(WHAT TO DO): Render everything from the line containing "Screen dimensions: 675x1500" down through the line containing "[x=73, y=37]" as a two-column CSV with the headers input and output, one row per entry, with each entry's text and its answer in their own quoted fields and line breaks turned into spaces. Leave the pictures out.

(DATA IN THIS EXERCISE):
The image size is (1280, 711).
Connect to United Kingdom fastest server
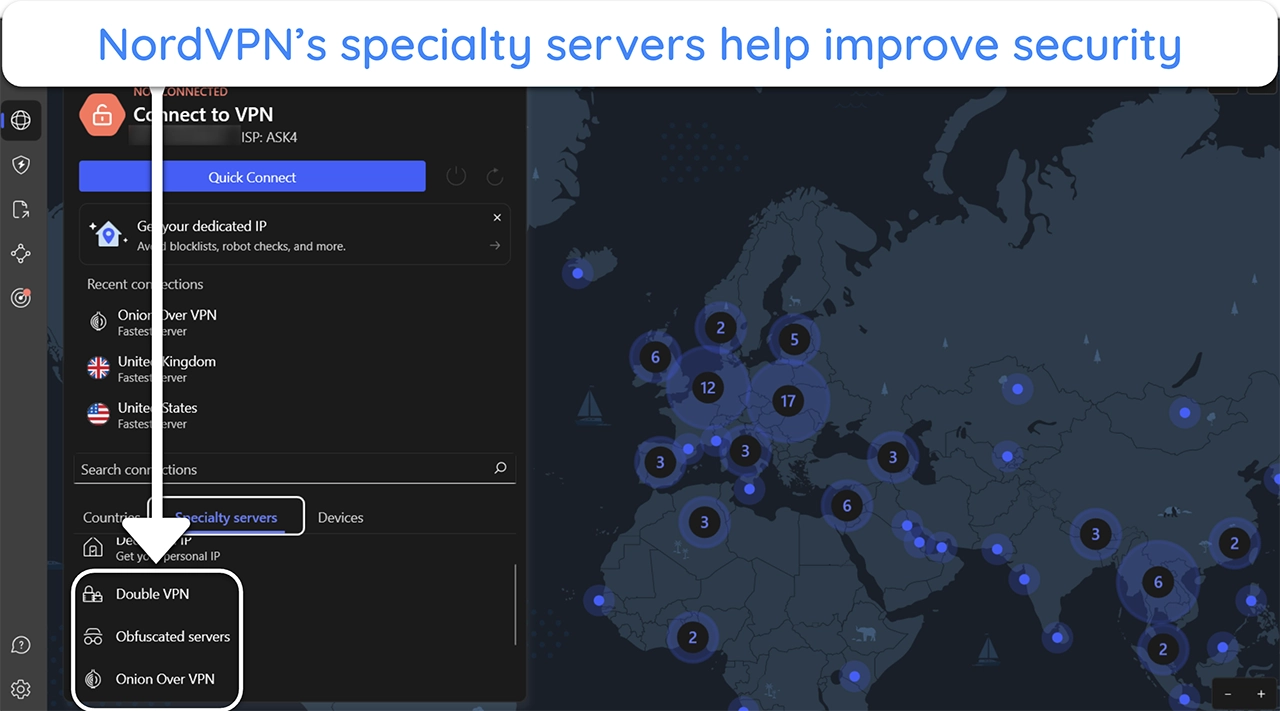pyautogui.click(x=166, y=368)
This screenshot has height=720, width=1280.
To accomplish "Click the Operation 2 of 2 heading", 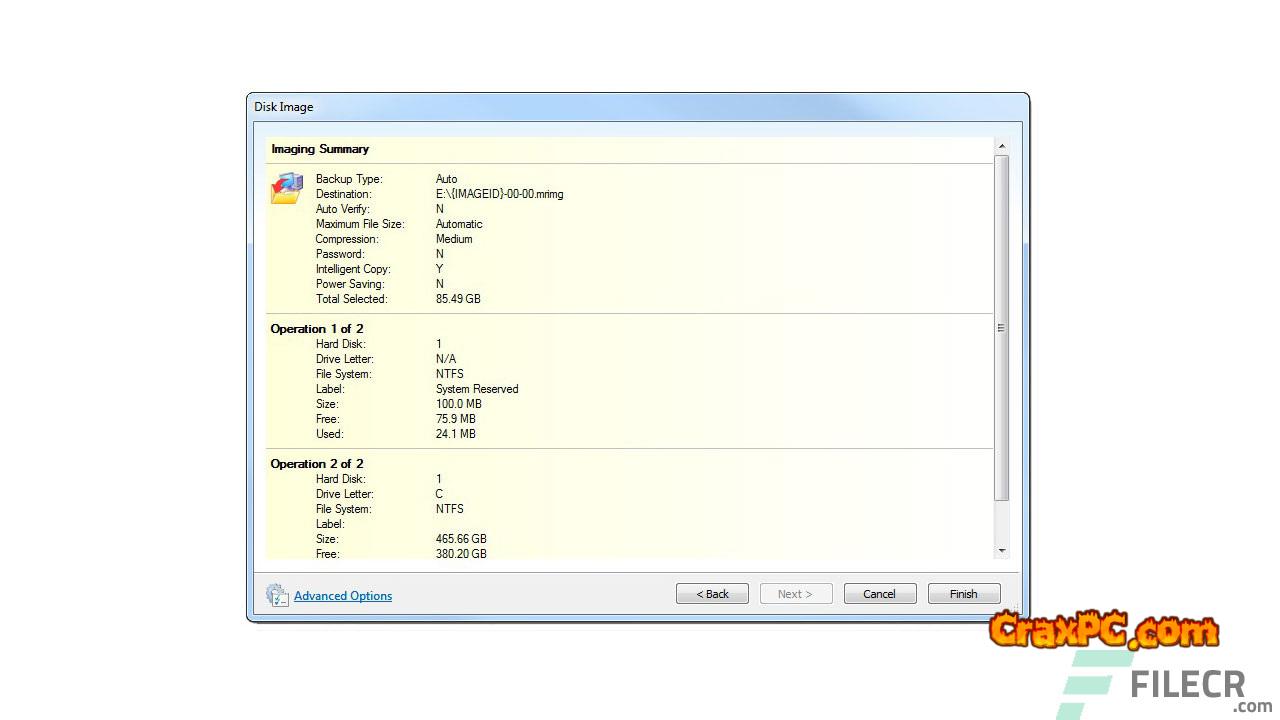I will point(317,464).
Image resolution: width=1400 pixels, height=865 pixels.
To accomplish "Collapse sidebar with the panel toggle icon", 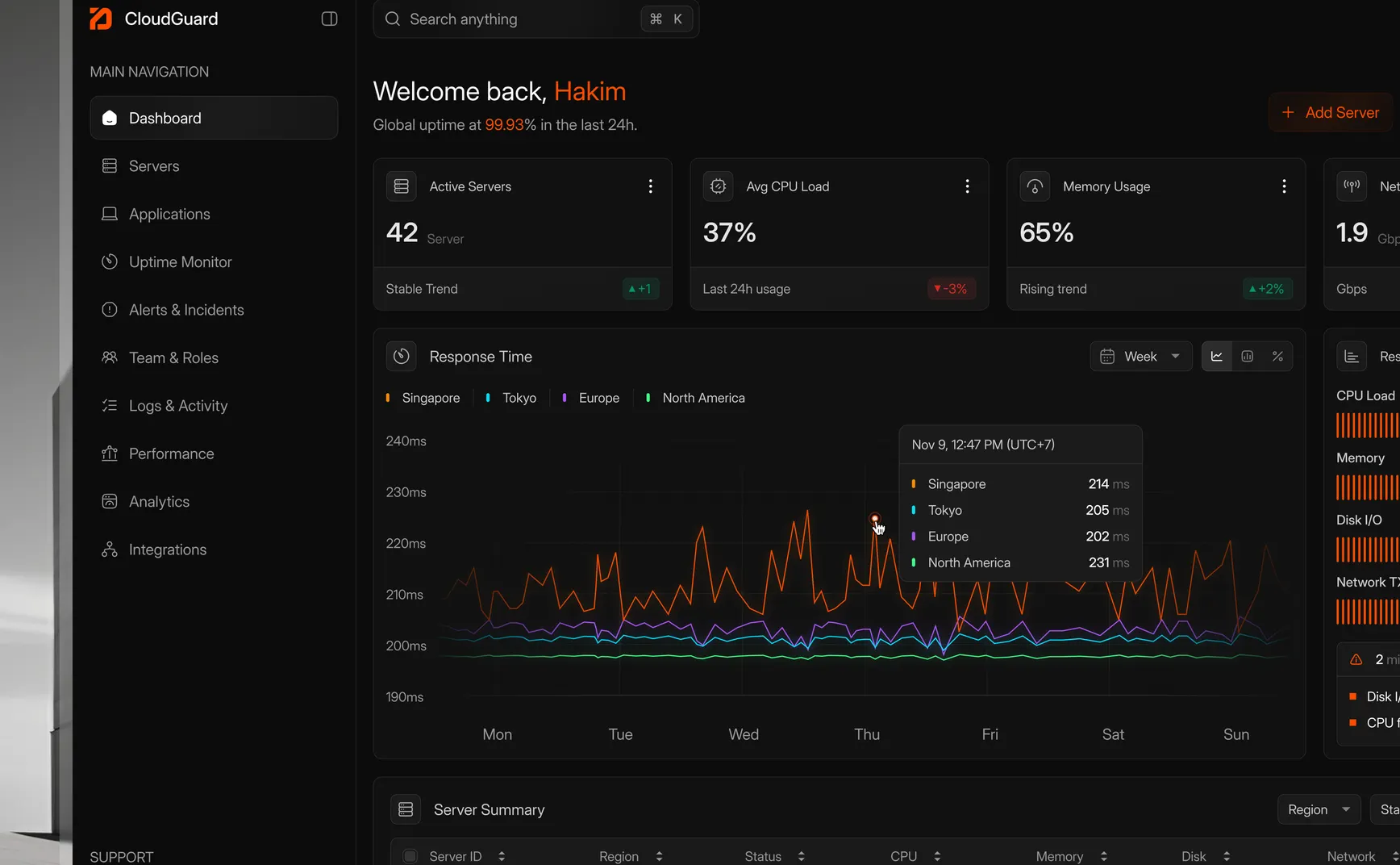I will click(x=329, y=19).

...

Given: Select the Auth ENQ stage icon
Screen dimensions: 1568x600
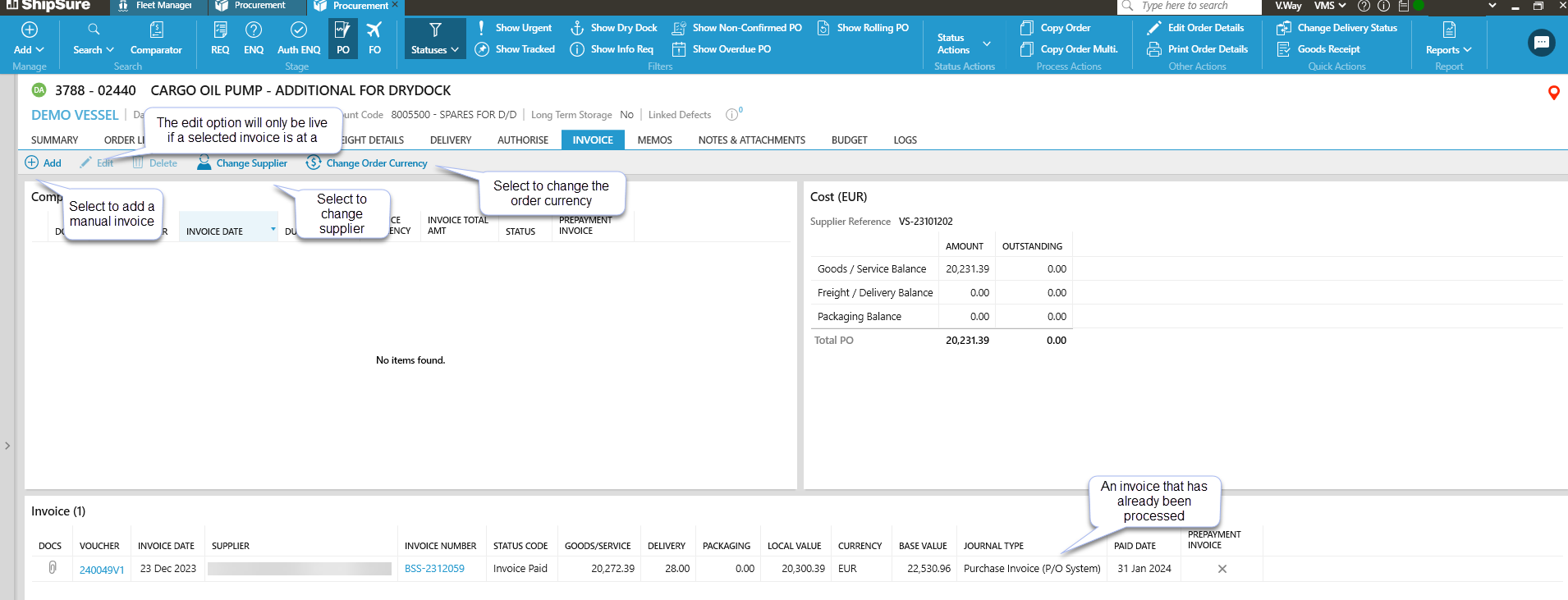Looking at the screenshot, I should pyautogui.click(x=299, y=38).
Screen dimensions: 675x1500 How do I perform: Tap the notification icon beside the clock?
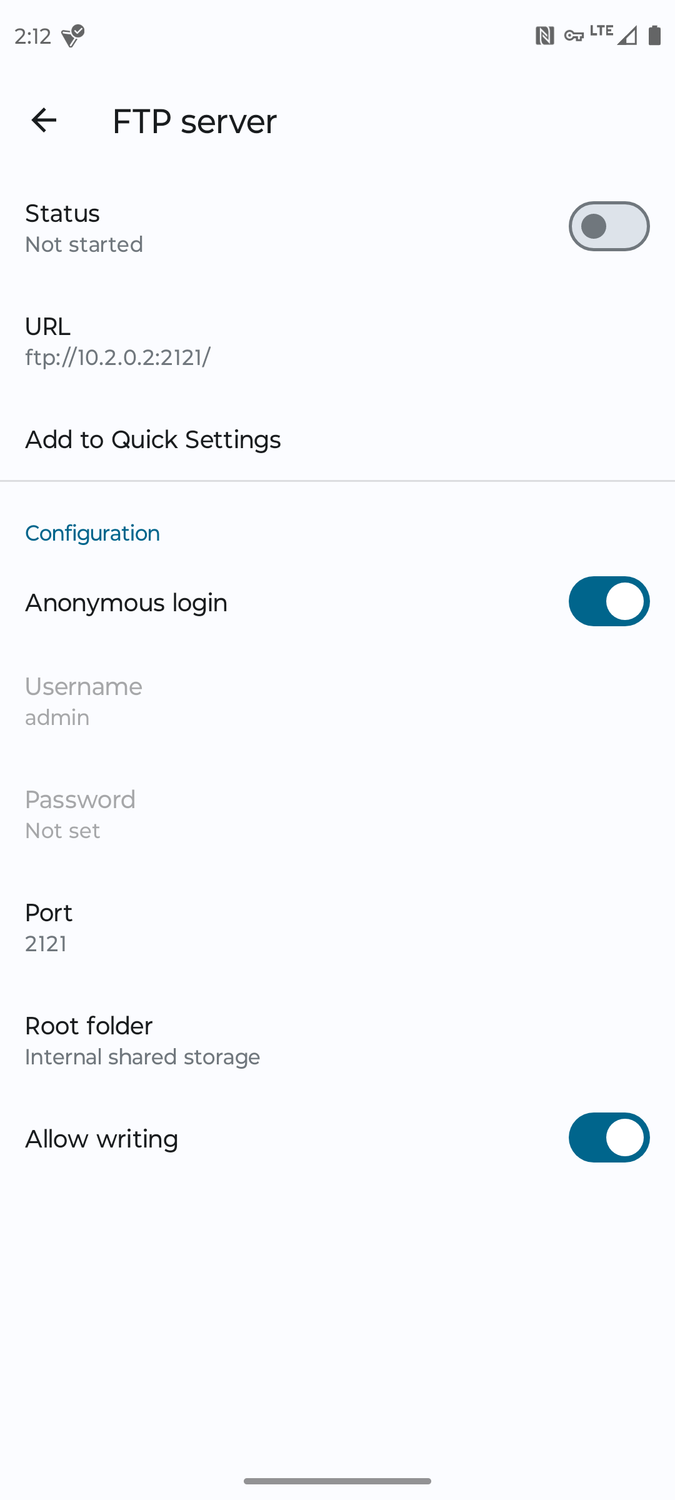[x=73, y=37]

--

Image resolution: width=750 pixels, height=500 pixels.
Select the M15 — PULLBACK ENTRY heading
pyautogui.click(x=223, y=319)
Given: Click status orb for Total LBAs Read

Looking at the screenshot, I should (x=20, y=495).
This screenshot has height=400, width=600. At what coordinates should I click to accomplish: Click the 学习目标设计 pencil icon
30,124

(FINAL RESULT):
input,output
"Screen dimensions: 675x1500 How do I perform: Tap the notification icon beside the clock?","[x=73, y=37]"